(WORK ITEM):
For each line in the data below that holds "will", return a copy.

(DATA RECORDS):
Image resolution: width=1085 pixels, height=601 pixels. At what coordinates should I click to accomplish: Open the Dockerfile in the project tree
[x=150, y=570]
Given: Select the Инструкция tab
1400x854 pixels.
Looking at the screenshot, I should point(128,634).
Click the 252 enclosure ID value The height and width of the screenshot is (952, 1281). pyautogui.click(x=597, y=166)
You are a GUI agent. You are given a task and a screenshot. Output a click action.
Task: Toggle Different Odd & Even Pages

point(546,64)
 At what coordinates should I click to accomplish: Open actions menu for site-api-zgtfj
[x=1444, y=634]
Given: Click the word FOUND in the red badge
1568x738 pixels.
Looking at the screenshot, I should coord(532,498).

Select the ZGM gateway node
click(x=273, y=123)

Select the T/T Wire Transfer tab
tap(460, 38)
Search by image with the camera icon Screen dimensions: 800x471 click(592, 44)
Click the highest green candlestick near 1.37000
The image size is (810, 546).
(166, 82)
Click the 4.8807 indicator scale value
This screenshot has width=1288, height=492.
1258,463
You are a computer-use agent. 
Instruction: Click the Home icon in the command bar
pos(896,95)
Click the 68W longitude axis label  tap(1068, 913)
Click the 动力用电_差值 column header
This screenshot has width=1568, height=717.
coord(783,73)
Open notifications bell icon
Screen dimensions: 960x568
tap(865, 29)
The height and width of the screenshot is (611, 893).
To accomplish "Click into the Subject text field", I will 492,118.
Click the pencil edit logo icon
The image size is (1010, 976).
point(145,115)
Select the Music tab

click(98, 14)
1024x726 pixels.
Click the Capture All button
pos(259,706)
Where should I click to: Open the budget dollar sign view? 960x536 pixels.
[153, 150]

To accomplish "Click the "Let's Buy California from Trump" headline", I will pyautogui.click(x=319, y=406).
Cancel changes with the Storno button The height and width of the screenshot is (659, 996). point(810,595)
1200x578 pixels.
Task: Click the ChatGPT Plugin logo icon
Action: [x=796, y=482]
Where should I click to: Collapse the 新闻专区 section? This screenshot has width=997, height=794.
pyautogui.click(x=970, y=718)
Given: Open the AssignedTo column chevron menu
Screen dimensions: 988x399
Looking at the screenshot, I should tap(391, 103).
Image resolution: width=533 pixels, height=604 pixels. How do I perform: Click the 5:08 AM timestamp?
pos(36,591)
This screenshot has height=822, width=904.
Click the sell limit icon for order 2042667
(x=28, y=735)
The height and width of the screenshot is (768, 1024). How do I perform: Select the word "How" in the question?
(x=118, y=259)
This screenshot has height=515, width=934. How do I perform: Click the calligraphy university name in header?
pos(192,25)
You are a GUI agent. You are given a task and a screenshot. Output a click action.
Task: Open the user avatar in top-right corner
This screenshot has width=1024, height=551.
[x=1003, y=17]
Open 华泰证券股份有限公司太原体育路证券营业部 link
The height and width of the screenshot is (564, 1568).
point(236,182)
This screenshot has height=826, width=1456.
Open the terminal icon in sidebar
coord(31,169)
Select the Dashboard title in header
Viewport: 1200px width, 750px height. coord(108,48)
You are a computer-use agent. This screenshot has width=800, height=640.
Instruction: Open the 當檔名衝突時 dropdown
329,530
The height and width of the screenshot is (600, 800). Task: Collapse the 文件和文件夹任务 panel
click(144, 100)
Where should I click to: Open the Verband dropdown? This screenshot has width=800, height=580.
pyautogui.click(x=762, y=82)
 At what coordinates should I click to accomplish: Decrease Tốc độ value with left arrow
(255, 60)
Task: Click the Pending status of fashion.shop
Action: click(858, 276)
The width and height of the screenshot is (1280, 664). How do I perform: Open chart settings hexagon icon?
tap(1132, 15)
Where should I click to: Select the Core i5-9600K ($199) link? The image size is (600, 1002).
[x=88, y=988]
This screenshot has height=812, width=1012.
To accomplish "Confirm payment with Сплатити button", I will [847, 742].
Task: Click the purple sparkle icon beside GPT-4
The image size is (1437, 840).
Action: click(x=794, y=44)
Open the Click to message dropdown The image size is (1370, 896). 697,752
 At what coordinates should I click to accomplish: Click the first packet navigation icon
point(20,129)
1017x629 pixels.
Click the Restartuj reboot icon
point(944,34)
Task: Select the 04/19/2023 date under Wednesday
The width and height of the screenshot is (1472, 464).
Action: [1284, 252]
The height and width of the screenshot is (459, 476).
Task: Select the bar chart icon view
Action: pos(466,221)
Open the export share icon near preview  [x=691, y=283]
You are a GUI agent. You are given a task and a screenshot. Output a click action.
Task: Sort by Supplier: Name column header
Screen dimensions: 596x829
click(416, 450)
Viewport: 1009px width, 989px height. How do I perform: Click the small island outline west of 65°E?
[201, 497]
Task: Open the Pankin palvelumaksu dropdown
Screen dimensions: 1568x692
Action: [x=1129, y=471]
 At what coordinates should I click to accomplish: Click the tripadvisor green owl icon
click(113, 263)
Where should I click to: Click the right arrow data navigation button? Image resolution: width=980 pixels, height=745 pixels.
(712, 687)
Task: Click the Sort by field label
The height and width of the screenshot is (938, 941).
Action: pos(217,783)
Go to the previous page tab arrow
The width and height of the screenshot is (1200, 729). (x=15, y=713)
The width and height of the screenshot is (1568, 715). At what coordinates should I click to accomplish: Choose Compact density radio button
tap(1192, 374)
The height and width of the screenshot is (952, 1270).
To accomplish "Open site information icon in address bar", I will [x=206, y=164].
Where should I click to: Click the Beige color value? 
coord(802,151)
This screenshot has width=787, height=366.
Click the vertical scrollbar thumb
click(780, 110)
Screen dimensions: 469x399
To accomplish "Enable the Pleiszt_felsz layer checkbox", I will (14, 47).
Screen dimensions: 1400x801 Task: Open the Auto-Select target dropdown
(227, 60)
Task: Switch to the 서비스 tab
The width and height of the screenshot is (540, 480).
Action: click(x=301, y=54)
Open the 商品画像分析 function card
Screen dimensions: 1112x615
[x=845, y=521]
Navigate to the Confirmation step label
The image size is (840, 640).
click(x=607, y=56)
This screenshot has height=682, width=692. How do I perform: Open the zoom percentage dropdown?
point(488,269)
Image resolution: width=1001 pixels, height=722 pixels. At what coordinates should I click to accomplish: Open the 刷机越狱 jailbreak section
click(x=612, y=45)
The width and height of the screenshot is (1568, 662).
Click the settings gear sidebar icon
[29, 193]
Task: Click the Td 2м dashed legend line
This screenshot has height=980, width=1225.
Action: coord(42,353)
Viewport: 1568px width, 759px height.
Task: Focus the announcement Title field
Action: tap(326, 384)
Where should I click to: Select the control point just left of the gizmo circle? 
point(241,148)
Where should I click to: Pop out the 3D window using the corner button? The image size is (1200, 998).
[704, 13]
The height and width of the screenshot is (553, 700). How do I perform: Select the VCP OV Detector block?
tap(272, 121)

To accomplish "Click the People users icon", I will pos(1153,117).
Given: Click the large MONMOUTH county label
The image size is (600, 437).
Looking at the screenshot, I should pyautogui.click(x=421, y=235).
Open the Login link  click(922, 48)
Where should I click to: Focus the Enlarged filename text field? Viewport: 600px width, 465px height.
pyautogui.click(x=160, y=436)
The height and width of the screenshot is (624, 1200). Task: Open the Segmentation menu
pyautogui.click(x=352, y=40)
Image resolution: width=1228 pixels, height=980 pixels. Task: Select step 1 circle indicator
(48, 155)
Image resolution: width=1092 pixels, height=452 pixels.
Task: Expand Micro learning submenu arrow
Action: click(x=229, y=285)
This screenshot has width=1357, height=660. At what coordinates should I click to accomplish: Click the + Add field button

(RESPONSE TO THIS EXERCISE):
To accomplish "Click into the Subject text field", I will 492,118.
To accomplish "Click the "Let's Buy California from Trump" headline", I will pyautogui.click(x=319, y=406).
To accomplish "Confirm payment with Сплатити button", I will [847, 742].
To accomplish "Open site information icon in address bar", I will [x=206, y=164].
To accomplish "Enable the Pleiszt_felsz layer checkbox", I will (14, 47).
To accomplish "Click the People users icon", I will pos(1153,117).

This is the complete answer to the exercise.